【作品情報】
作品名:ベルリンは晴れているか
著者:深緑 野分
ページ数:480ページ
ジャンル:ミステリー
出版社: 筑摩書房
おススメ度 : ★★★★★★★★☆☆
ベルリンの空気の濃密度 : ★★★★★★★★☆☆
こういう人におススメ! : 歴史小説とミステリーの融合
ナチスが支配したドイツ、ヒトラーが死んで戦争に敗れた後、ベルリンで一人の男が死んだ。
ドイツ人少女、アウグステの恩人だった男の死。その死を男の甥に伝えるため、甥を探しに旅立つ少女。
荒廃した街を進む少女を待ち受けている真実とは?
戦後のドイツを舞台にした、歴史ミステリー。
ミステリーではあるが、それ以上に歴史モノである。
描かれるのは、ナチスドイツが戦争に敗れた後のこと。
当たり前だが敗戦が国に及ぼす影響は大きい。貧困、差別、戦勝国と敗戦国。

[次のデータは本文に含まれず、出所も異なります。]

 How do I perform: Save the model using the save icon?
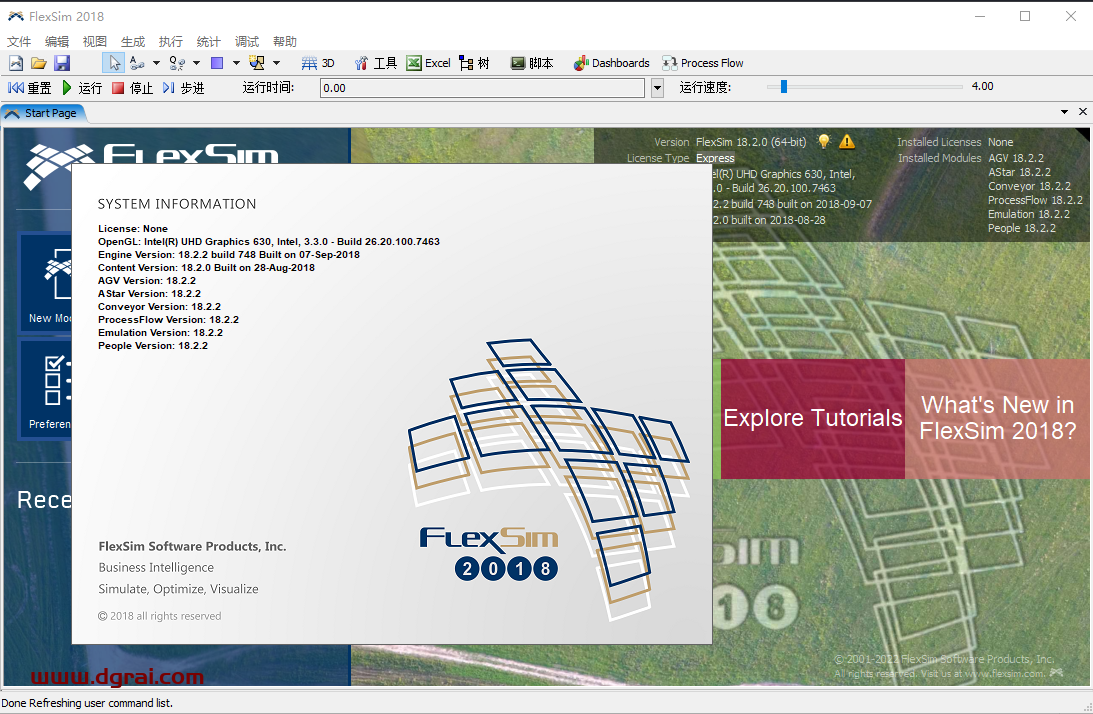pyautogui.click(x=62, y=62)
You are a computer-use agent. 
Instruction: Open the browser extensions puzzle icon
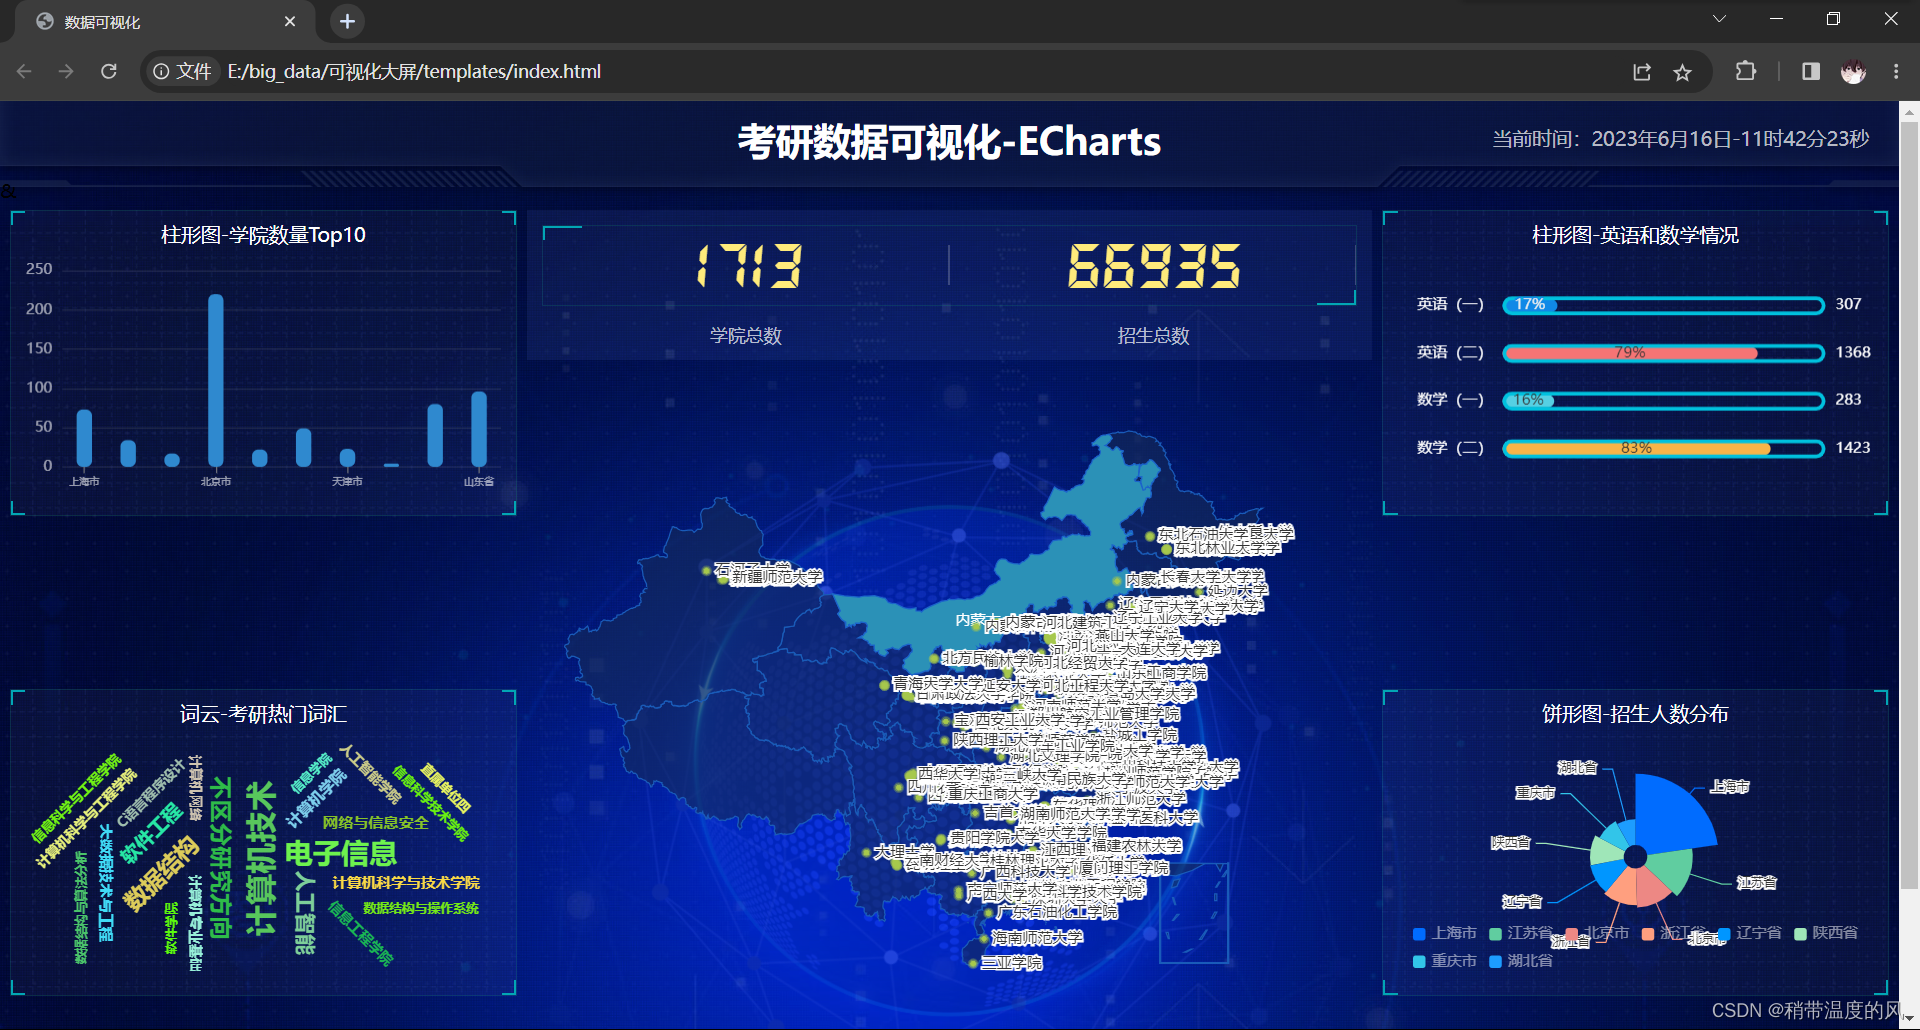coord(1746,71)
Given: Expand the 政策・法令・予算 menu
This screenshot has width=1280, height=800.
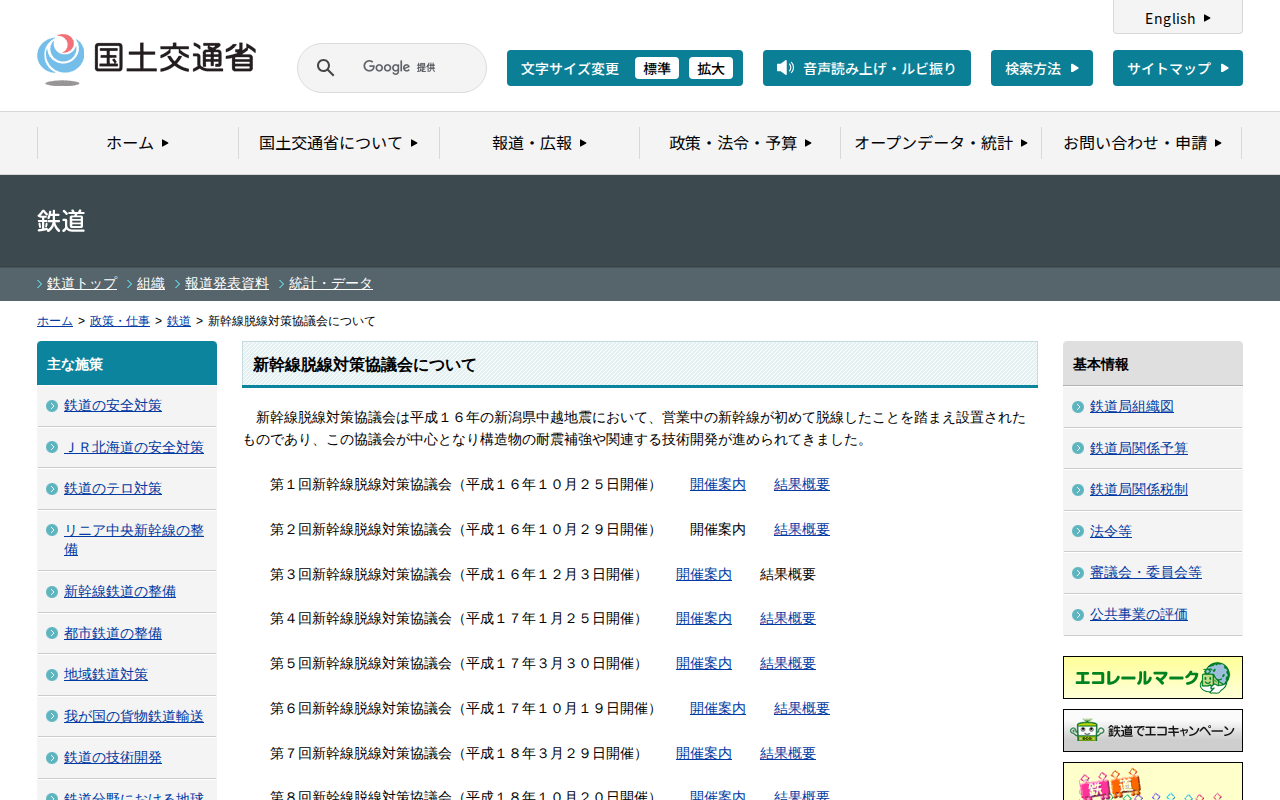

そういったものがこれでもかと濃密に描かれている。
当たり前だが負けた国の民は苦しい立場に陥る。
そこに、アーリア人、ユダヤ人といったナチスがとった政策も絡んでくるわけで。
物語の進め方も、現在におけるアウグステの甥探しと、過去に遡って戦前から戦中のことが交互に描かれる。
迫害されていくユダヤ人、どんどん勢力を増していくハーケンクロイツ、ナチスの一党。
ナチスを批判するようなこと、態度をとればそれだけで引き立てられていって処刑される。
ナチスにあらずば人にあらず、まさにそんなことが物語内でこれでもかと示される。
主人公がごく普通の家庭に生まれた民間人の少女なので、普通の人がどうなっていくかが分かりやすい。
幼い少女から少しずつ成長し、成長につれて状況は酷くなっていくのが読んでいて辛いとさえ思わせる。
とにかく、容赦ない迫害だ。
ミステリーとしての部分も、トリック云々というのではなく、なぜそうなったのか。
なぜ、そういう行動をとったのか。
人間の心理を描いたミステリーだと思った。
少女だけだと重苦しくなってしまいそうなところだが、旅の相棒となるカフカが道化的な部分あり、そこで少し明るくなる。
この組み合わせにしたのは良かった。
もちろん、このカフカにだって色々な過去はあるわけだが。
濃厚な歴史小説。
読み終えた感想はコレですね。
殺人の謎を追いかけるわけだが、終戦後のドタバタしている中で、なぜ一人の男の死をおいかけるのか。
もちろん、その理由も示されはするのだが、ちょっと個人的に納得感が低かった。
でも、そうせざるをえなかったのかのかなぁ、とも思った。